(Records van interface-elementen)
··········

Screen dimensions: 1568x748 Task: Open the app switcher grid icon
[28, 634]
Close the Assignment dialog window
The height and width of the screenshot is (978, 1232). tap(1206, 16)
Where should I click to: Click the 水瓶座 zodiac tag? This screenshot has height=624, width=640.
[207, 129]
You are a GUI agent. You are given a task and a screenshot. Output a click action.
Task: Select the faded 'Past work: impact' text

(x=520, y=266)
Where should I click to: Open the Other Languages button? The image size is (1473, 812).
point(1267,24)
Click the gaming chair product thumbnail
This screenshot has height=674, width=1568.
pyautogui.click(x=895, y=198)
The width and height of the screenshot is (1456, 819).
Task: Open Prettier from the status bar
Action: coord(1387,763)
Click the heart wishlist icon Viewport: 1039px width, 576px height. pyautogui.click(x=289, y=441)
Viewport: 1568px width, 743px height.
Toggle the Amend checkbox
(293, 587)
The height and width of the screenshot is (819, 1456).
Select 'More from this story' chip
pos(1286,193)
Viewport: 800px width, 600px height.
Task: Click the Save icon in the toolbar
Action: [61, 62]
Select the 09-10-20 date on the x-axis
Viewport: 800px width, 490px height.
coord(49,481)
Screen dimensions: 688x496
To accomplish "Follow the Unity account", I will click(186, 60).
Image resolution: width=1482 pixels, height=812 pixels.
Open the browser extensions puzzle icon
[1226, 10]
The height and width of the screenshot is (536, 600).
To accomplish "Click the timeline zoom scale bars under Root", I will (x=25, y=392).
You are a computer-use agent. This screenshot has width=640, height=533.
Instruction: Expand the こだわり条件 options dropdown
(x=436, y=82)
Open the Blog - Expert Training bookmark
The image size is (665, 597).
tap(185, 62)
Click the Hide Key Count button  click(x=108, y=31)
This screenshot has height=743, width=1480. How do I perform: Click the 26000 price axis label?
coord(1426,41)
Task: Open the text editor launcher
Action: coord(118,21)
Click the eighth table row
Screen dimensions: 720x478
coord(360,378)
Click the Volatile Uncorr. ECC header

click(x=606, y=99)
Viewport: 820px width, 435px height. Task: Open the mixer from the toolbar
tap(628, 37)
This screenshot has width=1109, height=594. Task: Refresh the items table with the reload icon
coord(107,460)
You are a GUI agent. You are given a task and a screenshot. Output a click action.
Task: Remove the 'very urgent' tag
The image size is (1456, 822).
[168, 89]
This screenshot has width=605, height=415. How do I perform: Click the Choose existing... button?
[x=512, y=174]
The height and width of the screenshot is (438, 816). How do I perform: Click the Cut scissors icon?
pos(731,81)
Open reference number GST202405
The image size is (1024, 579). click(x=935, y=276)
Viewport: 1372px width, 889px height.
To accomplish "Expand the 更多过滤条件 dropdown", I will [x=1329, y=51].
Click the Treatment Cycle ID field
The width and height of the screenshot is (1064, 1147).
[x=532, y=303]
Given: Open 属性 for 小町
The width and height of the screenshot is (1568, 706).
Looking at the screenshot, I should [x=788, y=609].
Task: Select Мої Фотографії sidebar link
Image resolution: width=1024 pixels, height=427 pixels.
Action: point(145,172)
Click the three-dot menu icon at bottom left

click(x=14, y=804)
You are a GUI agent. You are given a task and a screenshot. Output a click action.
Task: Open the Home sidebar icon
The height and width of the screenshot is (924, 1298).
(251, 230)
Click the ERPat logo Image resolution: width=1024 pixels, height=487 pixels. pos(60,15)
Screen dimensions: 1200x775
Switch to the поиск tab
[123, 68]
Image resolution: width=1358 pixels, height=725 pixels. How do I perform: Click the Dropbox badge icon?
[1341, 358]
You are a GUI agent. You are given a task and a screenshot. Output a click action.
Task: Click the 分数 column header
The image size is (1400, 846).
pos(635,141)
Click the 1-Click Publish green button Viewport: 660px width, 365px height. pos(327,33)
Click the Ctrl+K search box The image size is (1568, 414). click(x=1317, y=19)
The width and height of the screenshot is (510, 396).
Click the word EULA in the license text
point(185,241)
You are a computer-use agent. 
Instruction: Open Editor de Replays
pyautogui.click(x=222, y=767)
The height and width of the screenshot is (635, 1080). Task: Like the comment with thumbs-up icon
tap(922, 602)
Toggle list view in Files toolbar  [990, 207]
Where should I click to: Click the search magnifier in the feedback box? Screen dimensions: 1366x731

··········

### Te verrichten werk:
Kun je alle items hierboven regel voor regel en zonder enige wijziging overnemen?

### Uitvoer:
Screen dimensions: 1568x748 Task: Open the app switcher grid icon
[28, 634]
Close the Assignment dialog window
The height and width of the screenshot is (978, 1232). tap(1206, 16)
Where should I click to: Click the 水瓶座 zodiac tag? This screenshot has height=624, width=640.
[207, 129]
You are a GUI agent. You are given a task and a screenshot. Output a click action.
Task: Select the faded 'Past work: impact' text

(x=520, y=266)
Where should I click to: Open the Other Languages button? The image size is (1473, 812).
point(1267,24)
Click the gaming chair product thumbnail
This screenshot has height=674, width=1568.
pyautogui.click(x=895, y=198)
The width and height of the screenshot is (1456, 819).
Task: Open Prettier from the status bar
Action: coord(1387,763)
Click the heart wishlist icon Viewport: 1039px width, 576px height. pyautogui.click(x=289, y=441)
Viewport: 1568px width, 743px height.
Toggle the Amend checkbox
(293, 587)
The height and width of the screenshot is (819, 1456).
Select 'More from this story' chip
pos(1286,193)
Viewport: 800px width, 600px height.
Task: Click the Save icon in the toolbar
Action: [61, 62]
Select the 09-10-20 date on the x-axis
Viewport: 800px width, 490px height.
coord(49,481)
Screen dimensions: 688x496
To accomplish "Follow the Unity account", I will click(186, 60).
Image resolution: width=1482 pixels, height=812 pixels.
Open the browser extensions puzzle icon
[1226, 10]
The height and width of the screenshot is (536, 600).
To accomplish "Click the timeline zoom scale bars under Root", I will (x=25, y=392).
You are a computer-use agent. This screenshot has width=640, height=533.
Instruction: Expand the こだわり条件 options dropdown
(x=436, y=82)
Open the Blog - Expert Training bookmark
The image size is (665, 597).
tap(185, 62)
Click the Hide Key Count button  click(x=108, y=31)
This screenshot has height=743, width=1480. How do I perform: Click the 26000 price axis label?
coord(1426,41)
Task: Open the text editor launcher
Action: coord(118,21)
Click the eighth table row
Screen dimensions: 720x478
coord(360,378)
Click the Volatile Uncorr. ECC header

click(x=606, y=99)
Viewport: 820px width, 435px height. Task: Open the mixer from the toolbar
tap(628, 37)
This screenshot has width=1109, height=594. Task: Refresh the items table with the reload icon
coord(107,460)
You are a GUI agent. You are given a task and a screenshot. Output a click action.
Task: Remove the 'very urgent' tag
The image size is (1456, 822).
[168, 89]
This screenshot has width=605, height=415. How do I perform: Click the Choose existing... button?
[x=512, y=174]
The height and width of the screenshot is (438, 816). How do I perform: Click the Cut scissors icon?
pos(731,81)
Open reference number GST202405
The image size is (1024, 579). click(x=935, y=276)
Viewport: 1372px width, 889px height.
To accomplish "Expand the 更多过滤条件 dropdown", I will [x=1329, y=51].
Click the Treatment Cycle ID field
The width and height of the screenshot is (1064, 1147).
[x=532, y=303]
Given: Open 属性 for 小町
The width and height of the screenshot is (1568, 706).
Looking at the screenshot, I should [x=788, y=609].
Task: Select Мої Фотографії sidebar link
Image resolution: width=1024 pixels, height=427 pixels.
Action: point(145,172)
Click the three-dot menu icon at bottom left

click(x=14, y=804)
You are a GUI agent. You are given a task and a screenshot. Output a click action.
Task: Open the Home sidebar icon
The height and width of the screenshot is (924, 1298).
(251, 230)
Click the ERPat logo Image resolution: width=1024 pixels, height=487 pixels. pos(60,15)
Screen dimensions: 1200x775
Switch to the поиск tab
[123, 68]
Image resolution: width=1358 pixels, height=725 pixels. How do I perform: Click the Dropbox badge icon?
[1341, 358]
You are a GUI agent. You are given a task and a screenshot. Output a click action.
Task: Click the 分数 column header
The image size is (1400, 846).
pos(635,141)
Click the 1-Click Publish green button Viewport: 660px width, 365px height. pos(327,33)
Click the Ctrl+K search box The image size is (1568, 414). click(x=1317, y=19)
The width and height of the screenshot is (510, 396).
Click the word EULA in the license text
point(185,241)
You are a computer-use agent. 
Instruction: Open Editor de Replays
pyautogui.click(x=222, y=767)
The height and width of the screenshot is (635, 1080). Task: Like the comment with thumbs-up icon
tap(922, 602)
Toggle list view in Files toolbar  [990, 207]
Where should I click to: Click the search magnifier in the feedback box? Screen dimensions: 1366x731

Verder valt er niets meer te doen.